[Задания]
1. Где, согласно отрывку, находилась школа танцев?
2. Процитируйте из отрывка всё, начиная со слов «Вскоре после перевода» и до слов «не таким заметным.».

[Отрывок для чтения]
Из-за своей проклятой робости я не сумел выучиться танцевать сам – других ребят девочки обучали, так сказать, по ходу дела, на вечерах и вечеринках. Пришлось пройти краткий курс в школе танцев, благо располагалась она близко, на улице Некрасова, в нынешнем фойе Театра кукол. Когда я сказал маме, что мне нужны деньги, чтобы заплатить за обучение танцам, бедняжка была так изумлена, что даже не сделала мне никакого внушения, но деньги дала.

В восьмом классе меня перевели в другую школу. Директору предложили передать стольких-то учеников, и я попал в их число, что меня огорчило, разумеется, – приходилось расставаться с ребятами, – но нисколько не удивило: переводят, как известно, не самых желанных. Никто из учителей не имел оснований меня отстаивать, немка только, а она была женщина робкая.

Моя вторая школа тоже оказалась на Фонтанке, в здании бывшего Екатерининского института благородных девиц, удобном, просторном, с прилегающим к нему огромным садом, тщательно запрятанным внутри одного из центральных кварталов города – в саду мы весной и осенью занимались физкультурой, – и двухсветным актовым залом, таким же, как в Смольном, только поменьше.

Вскоре после перевода я тяжело заболел, пропустил несколько месяцев, и мама решила оставить меня на второй год. Это сказалось на мне исключительно благотворно: возникла возможность отдышаться, спокойно почитать, позаниматься той же музыкой, да и возрастной разрыв между мной и новым классом, куда я попал, стал не таким заметным.

Так получилось, что на протяжении двух лет, перед войной, школу кончили три класса, с которыми я был связан: мой законный, мой бывший в новой школе и мой бывший в старой. Всюду у меня были дружки и знакомые девушки и еще в классе моего двоюродного брата Володи – от него я из-за болезни тоже отстал на год, что меня огорчало, – так что кого-кого, а абитуриентов предвоенных лет я знал прилично, и если, обобщая, я пишу на этих страницах «мы» или «наше поколение», то некоторые основания для этого у меня есть.

[Данные]

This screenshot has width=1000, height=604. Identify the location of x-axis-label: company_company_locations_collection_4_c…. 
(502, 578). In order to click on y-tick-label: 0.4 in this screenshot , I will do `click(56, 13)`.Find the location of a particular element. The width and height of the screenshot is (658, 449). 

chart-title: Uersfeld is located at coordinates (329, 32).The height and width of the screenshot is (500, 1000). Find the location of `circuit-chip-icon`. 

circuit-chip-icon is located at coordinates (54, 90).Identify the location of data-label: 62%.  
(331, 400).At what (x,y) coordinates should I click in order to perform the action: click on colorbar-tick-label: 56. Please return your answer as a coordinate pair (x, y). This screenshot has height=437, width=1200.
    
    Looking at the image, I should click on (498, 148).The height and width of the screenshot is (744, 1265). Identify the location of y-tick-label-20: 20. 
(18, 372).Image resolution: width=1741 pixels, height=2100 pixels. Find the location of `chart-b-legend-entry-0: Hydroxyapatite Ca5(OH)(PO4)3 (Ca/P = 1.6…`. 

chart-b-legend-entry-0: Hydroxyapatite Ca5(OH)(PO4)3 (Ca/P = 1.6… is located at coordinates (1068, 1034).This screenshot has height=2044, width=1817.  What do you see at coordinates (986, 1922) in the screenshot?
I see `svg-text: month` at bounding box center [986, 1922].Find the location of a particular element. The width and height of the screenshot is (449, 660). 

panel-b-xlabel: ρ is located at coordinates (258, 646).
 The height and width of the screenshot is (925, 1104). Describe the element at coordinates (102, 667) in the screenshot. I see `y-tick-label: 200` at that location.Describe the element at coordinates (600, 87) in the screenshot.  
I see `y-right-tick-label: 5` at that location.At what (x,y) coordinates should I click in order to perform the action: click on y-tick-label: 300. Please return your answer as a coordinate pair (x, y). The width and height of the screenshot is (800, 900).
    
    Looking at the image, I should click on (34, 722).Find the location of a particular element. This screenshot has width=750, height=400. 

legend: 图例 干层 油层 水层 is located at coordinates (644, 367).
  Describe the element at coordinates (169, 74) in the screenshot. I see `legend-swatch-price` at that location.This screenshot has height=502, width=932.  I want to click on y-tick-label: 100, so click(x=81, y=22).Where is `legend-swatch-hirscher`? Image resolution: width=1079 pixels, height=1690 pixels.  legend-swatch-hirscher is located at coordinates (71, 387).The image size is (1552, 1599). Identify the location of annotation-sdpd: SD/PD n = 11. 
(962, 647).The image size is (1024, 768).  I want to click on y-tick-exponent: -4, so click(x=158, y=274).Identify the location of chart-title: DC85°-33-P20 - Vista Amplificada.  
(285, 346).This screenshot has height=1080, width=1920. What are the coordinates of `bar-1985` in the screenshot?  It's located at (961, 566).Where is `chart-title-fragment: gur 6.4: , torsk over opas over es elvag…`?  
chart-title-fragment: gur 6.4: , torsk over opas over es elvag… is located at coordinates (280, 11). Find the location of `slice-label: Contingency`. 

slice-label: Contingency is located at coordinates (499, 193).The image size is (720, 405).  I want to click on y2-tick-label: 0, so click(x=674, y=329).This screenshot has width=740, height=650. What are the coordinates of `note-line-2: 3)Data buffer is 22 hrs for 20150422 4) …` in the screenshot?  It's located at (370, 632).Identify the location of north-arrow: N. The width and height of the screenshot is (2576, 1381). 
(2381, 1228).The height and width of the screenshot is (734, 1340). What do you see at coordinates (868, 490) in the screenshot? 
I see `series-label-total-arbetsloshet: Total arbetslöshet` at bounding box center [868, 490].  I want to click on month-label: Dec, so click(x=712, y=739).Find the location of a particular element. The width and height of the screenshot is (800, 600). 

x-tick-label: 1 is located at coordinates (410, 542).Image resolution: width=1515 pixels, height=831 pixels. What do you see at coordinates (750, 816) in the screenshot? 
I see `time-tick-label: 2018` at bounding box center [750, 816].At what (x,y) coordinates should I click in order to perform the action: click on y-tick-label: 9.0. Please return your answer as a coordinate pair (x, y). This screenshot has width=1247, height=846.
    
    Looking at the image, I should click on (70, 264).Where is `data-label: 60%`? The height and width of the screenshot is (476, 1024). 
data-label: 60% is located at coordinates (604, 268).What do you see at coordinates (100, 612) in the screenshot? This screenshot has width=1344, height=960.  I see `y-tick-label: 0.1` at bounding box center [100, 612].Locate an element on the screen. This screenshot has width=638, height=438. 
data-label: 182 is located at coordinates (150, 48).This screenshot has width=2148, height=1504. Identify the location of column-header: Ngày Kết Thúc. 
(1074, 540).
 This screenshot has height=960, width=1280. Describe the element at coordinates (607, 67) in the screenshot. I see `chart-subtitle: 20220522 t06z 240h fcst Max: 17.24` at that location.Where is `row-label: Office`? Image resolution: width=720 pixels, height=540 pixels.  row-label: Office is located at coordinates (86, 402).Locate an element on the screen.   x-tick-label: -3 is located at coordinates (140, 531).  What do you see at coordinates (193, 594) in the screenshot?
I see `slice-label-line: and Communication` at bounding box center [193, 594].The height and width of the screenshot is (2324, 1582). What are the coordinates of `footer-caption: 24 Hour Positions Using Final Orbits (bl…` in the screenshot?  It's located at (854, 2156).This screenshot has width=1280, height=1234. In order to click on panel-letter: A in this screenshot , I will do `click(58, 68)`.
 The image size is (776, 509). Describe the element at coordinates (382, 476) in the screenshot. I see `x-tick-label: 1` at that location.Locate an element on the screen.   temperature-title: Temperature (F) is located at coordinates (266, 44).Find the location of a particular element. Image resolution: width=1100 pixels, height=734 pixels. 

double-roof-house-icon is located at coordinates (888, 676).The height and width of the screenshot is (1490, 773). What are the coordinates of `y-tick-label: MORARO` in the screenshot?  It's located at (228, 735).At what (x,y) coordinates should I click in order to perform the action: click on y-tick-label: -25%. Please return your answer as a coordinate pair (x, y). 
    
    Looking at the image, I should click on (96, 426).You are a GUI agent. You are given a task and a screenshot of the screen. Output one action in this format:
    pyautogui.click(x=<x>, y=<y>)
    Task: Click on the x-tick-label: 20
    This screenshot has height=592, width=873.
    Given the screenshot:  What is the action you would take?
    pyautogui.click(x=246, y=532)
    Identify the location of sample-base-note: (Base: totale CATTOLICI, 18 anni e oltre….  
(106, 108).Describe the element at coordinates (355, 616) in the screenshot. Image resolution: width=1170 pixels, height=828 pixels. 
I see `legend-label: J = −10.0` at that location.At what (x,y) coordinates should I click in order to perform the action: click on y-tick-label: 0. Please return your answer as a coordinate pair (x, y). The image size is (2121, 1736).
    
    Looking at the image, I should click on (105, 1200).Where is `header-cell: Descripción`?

[Ответы]
1. На улице Некрасова, в нынешнем фойе Театра кукол.

2.
Вскоре после перевода я тяжело заболел, пропустил несколько месяцев, и мама решила оставить меня на второй год. Это сказалось на мне исключительно благотворно: возникла возможность отдышаться, спокойно почитать, позаниматься той же музыкой, да и возрастной разрыв между мной и новым классом, куда я попал, стал не таким заметным.